Becka slipped the garlic bread onto a baking stone and put it in the oven. “Of course she should.”

“Anyway. Her job’s been good for her, too. Gives her some experience. Some spending money.”

“Some time out of the house. That’s good for her, too, I’m sure.” Becka turned to face Liesel. “But what about you, hon?”

Liesel pretended she didn’t know what Becka meant. “What about me?”

Becka gently moved Liesel to the side so she could fill a pot with water. She didn’t look at Liesel, though they were practically shoulder to shoulder. “Is it good for you?”

Liesel waited until Becka had put the pot on the stove and turned on the burner before she found the words to answer. “She needs this, Becka. The girl’s been through… I can’t even begin to imagine everything, and that’s with knowing some of what she’s had to deal with.”

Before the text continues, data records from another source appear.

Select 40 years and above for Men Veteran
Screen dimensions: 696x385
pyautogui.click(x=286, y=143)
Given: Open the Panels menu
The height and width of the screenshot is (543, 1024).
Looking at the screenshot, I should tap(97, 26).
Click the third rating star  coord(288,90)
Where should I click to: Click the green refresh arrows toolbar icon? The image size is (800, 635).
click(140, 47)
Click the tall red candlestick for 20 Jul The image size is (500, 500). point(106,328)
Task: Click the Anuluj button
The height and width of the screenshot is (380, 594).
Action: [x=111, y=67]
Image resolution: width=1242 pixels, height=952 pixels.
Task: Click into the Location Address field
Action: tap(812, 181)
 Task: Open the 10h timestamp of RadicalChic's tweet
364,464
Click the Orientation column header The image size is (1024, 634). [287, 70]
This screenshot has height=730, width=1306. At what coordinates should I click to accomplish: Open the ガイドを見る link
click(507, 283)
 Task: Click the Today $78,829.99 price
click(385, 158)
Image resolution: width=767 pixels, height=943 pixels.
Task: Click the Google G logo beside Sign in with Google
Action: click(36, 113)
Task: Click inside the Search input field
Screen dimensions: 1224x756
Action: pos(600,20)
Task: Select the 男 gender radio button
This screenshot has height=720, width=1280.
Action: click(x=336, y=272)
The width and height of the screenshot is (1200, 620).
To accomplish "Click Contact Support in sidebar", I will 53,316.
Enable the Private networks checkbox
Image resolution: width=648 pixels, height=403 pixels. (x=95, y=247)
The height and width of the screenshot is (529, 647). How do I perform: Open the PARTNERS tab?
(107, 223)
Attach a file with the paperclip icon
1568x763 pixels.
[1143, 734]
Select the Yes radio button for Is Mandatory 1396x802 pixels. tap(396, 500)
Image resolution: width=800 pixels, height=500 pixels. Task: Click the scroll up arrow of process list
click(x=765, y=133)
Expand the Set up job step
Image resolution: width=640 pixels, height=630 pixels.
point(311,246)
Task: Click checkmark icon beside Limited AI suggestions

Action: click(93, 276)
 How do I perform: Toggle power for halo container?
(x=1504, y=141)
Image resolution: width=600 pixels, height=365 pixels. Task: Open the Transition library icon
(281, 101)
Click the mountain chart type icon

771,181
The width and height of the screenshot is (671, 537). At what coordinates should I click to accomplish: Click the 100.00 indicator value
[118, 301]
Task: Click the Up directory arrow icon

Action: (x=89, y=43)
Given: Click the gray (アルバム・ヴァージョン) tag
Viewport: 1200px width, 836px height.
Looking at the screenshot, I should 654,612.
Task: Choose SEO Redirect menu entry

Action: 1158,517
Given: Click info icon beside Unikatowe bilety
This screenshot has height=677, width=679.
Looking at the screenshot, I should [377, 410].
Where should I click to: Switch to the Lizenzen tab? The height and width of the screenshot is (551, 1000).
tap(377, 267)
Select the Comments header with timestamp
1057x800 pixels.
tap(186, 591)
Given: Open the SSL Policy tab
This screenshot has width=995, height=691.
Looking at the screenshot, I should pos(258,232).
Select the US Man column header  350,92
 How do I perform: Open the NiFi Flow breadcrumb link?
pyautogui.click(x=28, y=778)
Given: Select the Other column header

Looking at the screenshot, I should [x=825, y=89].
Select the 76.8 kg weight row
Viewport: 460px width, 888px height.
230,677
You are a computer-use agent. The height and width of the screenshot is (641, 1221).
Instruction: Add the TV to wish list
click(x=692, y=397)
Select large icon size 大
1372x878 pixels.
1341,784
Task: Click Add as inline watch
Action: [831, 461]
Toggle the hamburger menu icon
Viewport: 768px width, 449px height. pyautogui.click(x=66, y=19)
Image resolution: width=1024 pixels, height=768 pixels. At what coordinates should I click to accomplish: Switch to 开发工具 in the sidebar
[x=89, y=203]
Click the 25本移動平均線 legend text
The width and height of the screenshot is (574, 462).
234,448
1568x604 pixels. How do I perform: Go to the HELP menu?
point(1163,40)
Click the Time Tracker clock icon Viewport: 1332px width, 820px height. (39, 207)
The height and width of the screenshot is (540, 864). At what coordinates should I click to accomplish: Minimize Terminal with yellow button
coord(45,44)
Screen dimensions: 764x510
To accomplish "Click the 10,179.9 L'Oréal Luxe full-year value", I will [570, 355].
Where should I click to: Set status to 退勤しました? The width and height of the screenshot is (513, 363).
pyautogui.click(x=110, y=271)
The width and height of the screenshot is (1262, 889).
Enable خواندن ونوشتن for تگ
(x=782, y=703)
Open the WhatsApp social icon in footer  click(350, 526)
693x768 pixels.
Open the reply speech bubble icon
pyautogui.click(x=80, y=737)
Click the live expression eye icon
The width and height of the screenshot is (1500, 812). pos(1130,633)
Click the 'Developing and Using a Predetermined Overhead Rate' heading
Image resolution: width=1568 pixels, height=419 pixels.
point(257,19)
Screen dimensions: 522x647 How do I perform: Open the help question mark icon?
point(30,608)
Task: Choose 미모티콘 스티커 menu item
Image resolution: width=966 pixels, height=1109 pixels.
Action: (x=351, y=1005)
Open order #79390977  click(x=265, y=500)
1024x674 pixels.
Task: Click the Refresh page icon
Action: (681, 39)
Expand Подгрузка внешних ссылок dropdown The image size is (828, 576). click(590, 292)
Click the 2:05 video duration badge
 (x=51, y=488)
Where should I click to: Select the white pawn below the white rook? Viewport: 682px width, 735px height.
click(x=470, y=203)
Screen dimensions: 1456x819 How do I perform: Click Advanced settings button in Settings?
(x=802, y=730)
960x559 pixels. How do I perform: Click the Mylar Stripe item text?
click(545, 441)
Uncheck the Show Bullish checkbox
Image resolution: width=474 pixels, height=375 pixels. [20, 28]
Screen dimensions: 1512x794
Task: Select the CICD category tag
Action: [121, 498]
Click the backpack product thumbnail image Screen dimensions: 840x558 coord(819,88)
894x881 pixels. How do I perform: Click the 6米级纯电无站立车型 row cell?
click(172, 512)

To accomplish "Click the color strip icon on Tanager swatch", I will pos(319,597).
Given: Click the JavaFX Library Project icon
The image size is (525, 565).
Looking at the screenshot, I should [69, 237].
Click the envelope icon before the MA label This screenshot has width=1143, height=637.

“Sure, she’s had it rough. That’s for sure.” It wasn’t like Becka to be so deliberately neutral. She leaned against the table to look at Liesel. “How’s the counseling going?”

“It was great. Dr. Braddock was fabulous. Sunny really liked her.”

“Yeah, Jean is great.” Becka’s smile didn’t quite reach her eyes. “But she’s not going now?”

Liesel hesitated, but it wasn’t as if she’d never bitched to Becka about Christopher before or listened to her friend complain about Kent. “I think she should go back. She’s just not quite…right.”

“Are you afraid she never will be?”

That was it, right there. Liesel let out a long, hissing sigh like air from a balloon. “Christopher says, why should we force her into some Judeo-Christian box that neither of us believes in ourselves?”

Becka’s brows rose. “Wow. Heavy.”

“Who knew, right?” Liesel was tired of trying to force laughter, so didn’t bother. “I didn’t know he had such an opinion about religion. I mean, at first he was all over me for making accommodations for her with the food stuff, the meditation, whatever. Now he says we shouldn’t expect her to just drop everything she ever believed just because it’s different.”

“But you think she should?”

“Not entirely. Some of the stuff she says makes sense, I can see where she’s coming from. But other things…”

“Like offing yourself in order to get to heaven.”

Liesel looked at her. “That. Of course that. And this thing she does with the listening. It’s more than meditation, which I always found interesting, how people can lose themselves in their heads like that. But she does something else. I mean, she really…listens. And I think she hears things.”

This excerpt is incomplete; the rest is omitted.